Echelon Conspiracy

Susan Granger’s review of “Echelon Conspiracy” (After Dark Pictures)

Good title…bad movie. What we have here is, basically, a high-tech whodunit that goes awry.
Max Peterson (Shane West of TV’s “ER”) is a top-notch computer security expert whose specialty is installing password protection. After completing a job in Bangkok, he returns to his hotel where he receives a mysterious package containing a sleek, state-of-the-art cell phone. Text messages start streaming in, suggesting that he extend his stay in Thailand and advising him to change his plane ticket home. He does – and the flight he was supposed to be on crashes. Then he gets a hot stock tip – and the price skyrockets. He’s dispatched to a casino in the Czech Republic, where text messages direct him to play a specific slot machine to win a jackpot and to a certain blackjack table for a big payoff.

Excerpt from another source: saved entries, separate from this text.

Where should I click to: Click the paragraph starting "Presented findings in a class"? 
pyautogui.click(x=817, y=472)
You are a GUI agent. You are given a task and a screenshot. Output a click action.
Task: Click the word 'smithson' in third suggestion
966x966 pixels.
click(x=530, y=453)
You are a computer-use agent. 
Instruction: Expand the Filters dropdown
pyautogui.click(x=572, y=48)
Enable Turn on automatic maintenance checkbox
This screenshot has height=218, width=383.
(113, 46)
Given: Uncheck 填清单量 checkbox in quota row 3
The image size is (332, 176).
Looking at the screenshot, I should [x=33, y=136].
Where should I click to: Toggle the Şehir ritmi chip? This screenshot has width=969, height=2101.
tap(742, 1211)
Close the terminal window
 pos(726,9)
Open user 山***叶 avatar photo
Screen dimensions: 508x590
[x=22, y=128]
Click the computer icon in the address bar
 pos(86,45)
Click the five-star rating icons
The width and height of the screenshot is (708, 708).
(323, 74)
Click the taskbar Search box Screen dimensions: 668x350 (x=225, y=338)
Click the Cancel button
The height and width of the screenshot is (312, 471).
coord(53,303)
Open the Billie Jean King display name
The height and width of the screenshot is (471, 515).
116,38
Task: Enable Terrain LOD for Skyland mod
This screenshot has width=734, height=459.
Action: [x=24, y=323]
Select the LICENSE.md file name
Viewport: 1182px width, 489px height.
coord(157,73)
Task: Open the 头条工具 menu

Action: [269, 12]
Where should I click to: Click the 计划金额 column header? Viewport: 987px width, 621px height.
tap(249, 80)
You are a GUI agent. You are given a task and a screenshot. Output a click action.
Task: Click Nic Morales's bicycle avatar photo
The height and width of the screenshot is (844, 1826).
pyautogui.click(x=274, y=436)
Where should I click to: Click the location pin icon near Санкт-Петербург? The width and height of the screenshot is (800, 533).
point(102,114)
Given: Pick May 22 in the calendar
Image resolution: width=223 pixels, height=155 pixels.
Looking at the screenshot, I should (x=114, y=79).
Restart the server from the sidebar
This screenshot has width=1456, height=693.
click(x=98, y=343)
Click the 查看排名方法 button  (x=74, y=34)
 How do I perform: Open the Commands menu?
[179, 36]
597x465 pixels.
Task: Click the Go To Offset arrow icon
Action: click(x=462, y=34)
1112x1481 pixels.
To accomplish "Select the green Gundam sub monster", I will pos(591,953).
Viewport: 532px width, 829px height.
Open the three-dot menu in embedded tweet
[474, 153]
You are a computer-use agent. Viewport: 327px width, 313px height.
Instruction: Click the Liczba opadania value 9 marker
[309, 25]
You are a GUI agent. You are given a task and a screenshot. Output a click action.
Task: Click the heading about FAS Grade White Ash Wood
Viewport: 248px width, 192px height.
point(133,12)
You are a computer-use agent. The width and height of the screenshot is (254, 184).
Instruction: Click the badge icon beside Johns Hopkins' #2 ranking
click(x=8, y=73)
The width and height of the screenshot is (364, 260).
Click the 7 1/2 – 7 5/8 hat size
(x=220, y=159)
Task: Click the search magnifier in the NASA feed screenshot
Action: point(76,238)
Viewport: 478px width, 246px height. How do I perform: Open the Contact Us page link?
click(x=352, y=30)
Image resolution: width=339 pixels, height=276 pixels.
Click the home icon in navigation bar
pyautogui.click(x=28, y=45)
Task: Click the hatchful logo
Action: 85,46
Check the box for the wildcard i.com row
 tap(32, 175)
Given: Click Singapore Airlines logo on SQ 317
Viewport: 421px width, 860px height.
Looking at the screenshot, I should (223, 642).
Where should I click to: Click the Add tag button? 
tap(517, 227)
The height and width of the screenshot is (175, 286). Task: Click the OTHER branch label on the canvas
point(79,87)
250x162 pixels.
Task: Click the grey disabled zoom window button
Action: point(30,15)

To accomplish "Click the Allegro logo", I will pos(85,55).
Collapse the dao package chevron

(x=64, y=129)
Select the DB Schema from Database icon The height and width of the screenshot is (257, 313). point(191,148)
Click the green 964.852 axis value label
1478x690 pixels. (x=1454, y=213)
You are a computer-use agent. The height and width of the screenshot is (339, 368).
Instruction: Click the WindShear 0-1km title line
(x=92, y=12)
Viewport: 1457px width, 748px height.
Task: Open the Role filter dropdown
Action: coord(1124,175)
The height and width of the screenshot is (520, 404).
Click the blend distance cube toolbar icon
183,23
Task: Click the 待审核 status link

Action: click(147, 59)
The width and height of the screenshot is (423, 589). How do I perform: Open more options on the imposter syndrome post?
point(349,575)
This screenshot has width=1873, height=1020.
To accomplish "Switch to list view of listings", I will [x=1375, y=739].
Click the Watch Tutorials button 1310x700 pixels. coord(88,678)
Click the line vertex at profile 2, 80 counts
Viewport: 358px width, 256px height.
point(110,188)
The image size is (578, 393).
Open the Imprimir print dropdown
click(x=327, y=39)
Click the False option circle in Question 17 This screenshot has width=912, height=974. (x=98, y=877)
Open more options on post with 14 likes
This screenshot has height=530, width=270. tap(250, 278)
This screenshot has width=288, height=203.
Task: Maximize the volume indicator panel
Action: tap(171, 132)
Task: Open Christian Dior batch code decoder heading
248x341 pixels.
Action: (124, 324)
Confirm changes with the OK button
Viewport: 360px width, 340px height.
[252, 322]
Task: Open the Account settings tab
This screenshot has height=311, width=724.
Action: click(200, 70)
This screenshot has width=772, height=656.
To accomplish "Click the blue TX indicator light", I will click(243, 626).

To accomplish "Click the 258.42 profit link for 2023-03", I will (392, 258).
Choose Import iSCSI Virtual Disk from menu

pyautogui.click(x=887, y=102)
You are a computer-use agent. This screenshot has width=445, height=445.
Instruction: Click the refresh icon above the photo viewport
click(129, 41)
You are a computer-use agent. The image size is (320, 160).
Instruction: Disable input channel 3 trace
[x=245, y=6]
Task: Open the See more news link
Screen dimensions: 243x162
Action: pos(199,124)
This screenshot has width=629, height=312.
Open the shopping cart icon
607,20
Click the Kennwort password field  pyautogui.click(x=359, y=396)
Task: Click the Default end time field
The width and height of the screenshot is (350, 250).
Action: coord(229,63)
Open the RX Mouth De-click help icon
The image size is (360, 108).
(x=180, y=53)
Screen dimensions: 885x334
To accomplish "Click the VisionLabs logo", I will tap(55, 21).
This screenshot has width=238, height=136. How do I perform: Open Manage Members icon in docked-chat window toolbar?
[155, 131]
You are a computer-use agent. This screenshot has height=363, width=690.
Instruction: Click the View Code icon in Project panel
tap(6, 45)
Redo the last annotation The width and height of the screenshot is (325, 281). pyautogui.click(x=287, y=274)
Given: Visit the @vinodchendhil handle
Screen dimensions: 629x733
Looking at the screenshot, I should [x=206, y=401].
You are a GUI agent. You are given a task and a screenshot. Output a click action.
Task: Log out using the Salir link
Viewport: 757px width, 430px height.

Max’s sudden $3 million win alerts the casino’s vigilant security chief (Ed Burns), the casino’s perturbed owner (Jonathan Pryce), a Russian technology whiz (Yuri Kutsenko), a sexy operative (Tamara Feldman), a persistent FBI agent (Ving Rhames), even the blustering NSA chief (Martin Sheen). Everyone wants to know who is sending Max messages – and why, particularly since other seemingly random Americans have received similar cell phones and they all wound up dead. All clues point to the greatest surveillance tool ever created.
Written by Kevin Elders and Michel Nitsberg and directed by Greg Marcks, it bears a remarkable plot resemblance to “Eagle Eye,” at least in its cell phone contrivance. Yet the dialogue is absurd and experienced actors like Jonathan Pryce, Ving Rhames and Martin Sheen look embarrassed delivering their lines, causing one to think that times must be tough in the casting offices these days.
On the Granger Movie Gauge of 1 to 10, “The Echelon Conspiracy” is a tedious 3. How it ever got a theatrical release and didn’t go straight to dvd is the biggest mystery of all.